::: Supplied entries
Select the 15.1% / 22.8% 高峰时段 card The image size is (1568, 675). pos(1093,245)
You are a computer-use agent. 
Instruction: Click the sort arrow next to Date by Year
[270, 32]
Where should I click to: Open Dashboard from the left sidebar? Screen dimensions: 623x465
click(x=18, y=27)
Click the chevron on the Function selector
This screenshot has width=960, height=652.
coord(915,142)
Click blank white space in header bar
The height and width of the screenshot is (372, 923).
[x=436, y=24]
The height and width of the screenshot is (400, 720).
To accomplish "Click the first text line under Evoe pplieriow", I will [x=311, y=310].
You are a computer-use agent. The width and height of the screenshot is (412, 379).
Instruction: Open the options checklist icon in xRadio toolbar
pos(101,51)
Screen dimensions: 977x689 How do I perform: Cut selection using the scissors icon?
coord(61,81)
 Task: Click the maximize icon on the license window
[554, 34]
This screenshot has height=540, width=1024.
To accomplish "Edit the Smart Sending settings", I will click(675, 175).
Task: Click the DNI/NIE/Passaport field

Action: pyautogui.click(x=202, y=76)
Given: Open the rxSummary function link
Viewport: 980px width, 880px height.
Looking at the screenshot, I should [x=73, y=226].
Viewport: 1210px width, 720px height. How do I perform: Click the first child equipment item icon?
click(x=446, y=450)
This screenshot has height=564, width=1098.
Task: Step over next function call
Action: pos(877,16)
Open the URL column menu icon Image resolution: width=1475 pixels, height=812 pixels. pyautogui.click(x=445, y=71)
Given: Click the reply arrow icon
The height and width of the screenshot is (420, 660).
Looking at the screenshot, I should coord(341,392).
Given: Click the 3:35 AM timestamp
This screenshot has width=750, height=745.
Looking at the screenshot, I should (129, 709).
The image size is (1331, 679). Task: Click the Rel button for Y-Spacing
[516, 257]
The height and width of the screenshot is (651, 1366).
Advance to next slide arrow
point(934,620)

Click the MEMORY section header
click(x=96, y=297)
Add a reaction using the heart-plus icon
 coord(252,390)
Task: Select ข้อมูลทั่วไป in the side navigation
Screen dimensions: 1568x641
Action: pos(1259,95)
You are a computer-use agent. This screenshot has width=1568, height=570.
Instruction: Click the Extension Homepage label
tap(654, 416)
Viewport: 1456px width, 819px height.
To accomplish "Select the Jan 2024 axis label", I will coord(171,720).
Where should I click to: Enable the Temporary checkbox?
::::::
What you have to do:
Copy only the lines in the listing that contain "accomplish".

Exercise response:
To accomplish "Click the first text line under Evoe pplieriow", I will [x=311, y=310].
To accomplish "Edit the Smart Sending settings", I will click(675, 175).
To accomplish "Select the Jan 2024 axis label", I will coord(171,720).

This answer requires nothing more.